• DIRECTIVE: Copy out, unchanged, the part of the records that opens with the line containing "is (490, 820)." and closes with the line containing "Image resolution: width=662", both of those lines included.

Pixel coordinate grounding data
►

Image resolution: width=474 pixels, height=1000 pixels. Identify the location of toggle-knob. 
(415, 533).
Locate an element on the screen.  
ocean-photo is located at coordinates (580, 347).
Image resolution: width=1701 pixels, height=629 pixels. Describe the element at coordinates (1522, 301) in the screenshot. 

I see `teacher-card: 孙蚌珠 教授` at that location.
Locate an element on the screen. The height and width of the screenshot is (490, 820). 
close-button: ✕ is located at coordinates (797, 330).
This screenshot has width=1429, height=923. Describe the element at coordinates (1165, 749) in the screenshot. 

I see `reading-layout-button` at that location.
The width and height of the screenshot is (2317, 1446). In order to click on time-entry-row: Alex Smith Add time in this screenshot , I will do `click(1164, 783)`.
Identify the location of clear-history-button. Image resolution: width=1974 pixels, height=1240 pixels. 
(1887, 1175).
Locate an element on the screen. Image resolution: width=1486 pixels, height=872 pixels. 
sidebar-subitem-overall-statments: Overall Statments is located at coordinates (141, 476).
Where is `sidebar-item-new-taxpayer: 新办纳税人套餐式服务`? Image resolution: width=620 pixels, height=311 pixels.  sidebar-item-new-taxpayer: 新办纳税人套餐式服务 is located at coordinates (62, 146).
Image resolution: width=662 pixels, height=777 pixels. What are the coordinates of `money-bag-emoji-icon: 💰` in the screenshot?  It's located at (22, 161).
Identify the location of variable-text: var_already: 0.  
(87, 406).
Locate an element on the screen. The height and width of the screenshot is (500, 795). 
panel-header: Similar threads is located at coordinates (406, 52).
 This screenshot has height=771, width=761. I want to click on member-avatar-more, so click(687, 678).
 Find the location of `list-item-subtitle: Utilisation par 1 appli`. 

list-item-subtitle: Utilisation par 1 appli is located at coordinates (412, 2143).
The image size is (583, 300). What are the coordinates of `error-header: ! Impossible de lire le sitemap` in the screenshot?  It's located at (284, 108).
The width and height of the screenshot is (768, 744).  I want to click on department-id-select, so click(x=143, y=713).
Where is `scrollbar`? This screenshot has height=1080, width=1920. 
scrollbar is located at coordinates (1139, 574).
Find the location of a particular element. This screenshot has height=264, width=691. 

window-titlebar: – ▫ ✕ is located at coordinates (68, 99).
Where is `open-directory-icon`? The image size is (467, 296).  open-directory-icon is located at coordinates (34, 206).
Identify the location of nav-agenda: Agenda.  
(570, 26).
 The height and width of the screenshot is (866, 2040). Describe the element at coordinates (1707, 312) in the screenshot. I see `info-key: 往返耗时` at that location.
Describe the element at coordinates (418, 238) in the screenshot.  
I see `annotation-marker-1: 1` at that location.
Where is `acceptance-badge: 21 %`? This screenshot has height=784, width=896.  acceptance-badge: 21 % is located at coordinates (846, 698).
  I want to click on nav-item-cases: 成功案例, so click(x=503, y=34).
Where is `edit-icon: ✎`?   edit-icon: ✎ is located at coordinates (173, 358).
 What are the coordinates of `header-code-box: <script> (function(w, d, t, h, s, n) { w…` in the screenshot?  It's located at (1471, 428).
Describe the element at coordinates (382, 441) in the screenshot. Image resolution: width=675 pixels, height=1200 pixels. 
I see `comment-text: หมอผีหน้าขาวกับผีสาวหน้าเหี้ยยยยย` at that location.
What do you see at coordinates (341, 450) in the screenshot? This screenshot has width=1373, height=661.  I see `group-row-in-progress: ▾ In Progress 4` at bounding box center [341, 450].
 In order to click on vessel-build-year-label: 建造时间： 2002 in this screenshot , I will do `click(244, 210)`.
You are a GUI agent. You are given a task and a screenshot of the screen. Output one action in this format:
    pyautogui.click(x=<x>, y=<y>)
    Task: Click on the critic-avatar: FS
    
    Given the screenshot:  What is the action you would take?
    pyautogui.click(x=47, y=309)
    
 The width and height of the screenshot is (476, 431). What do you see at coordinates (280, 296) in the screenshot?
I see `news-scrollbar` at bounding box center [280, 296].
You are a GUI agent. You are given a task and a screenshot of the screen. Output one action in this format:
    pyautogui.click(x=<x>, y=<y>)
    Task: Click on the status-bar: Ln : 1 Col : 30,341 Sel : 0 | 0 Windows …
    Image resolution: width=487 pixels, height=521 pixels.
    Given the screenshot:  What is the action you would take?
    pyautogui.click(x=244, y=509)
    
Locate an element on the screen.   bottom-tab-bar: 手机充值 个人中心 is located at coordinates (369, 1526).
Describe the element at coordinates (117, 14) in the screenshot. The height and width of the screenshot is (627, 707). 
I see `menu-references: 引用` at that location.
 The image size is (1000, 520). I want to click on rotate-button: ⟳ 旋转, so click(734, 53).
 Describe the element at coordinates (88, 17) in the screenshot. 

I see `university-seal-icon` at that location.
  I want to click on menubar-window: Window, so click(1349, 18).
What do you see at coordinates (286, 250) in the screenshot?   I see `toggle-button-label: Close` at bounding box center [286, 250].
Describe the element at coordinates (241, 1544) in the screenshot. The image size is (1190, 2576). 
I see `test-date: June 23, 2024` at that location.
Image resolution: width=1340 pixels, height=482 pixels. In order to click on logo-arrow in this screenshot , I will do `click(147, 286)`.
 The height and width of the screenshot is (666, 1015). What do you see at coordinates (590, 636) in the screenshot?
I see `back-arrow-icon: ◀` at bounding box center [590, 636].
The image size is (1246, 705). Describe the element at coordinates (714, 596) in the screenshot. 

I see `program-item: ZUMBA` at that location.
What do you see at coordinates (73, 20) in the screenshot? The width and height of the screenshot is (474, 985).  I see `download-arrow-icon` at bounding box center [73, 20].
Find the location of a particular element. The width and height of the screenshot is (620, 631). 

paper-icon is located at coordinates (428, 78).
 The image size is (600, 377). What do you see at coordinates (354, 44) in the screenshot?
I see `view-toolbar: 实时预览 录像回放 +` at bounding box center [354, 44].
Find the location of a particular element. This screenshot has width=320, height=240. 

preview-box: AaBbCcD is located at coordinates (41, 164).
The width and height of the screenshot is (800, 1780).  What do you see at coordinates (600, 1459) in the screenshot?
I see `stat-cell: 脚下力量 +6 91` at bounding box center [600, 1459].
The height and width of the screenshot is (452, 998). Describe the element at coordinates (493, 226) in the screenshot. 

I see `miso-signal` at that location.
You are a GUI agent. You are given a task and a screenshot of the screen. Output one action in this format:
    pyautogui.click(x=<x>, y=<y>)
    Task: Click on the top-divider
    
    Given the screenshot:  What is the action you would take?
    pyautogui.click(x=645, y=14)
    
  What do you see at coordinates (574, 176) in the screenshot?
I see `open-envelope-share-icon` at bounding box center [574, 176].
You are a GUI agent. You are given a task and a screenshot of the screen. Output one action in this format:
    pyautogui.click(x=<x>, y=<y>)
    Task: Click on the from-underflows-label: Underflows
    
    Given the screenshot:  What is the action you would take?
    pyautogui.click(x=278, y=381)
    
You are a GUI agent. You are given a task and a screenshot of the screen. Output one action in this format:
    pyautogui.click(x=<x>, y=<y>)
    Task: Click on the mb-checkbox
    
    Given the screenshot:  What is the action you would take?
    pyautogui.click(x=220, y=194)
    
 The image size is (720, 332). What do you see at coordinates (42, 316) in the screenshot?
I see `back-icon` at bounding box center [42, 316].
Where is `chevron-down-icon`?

◄

• RESULT FOR THIS EXERCISE:
Locate an element on the screen. The height and width of the screenshot is (490, 820). 
close-button: ✕ is located at coordinates (797, 330).
This screenshot has width=1429, height=923. Describe the element at coordinates (1165, 749) in the screenshot. 

I see `reading-layout-button` at that location.
The width and height of the screenshot is (2317, 1446). In order to click on time-entry-row: Alex Smith Add time in this screenshot , I will do `click(1164, 783)`.
Identify the location of clear-history-button. Image resolution: width=1974 pixels, height=1240 pixels. 
(1887, 1175).
Locate an element on the screen. Image resolution: width=1486 pixels, height=872 pixels. 
sidebar-subitem-overall-statments: Overall Statments is located at coordinates (141, 476).
Where is `sidebar-item-new-taxpayer: 新办纳税人套餐式服务`? Image resolution: width=620 pixels, height=311 pixels.  sidebar-item-new-taxpayer: 新办纳税人套餐式服务 is located at coordinates (62, 146).
Image resolution: width=662 pixels, height=777 pixels. What are the coordinates of `money-bag-emoji-icon: 💰` in the screenshot?  It's located at (22, 161).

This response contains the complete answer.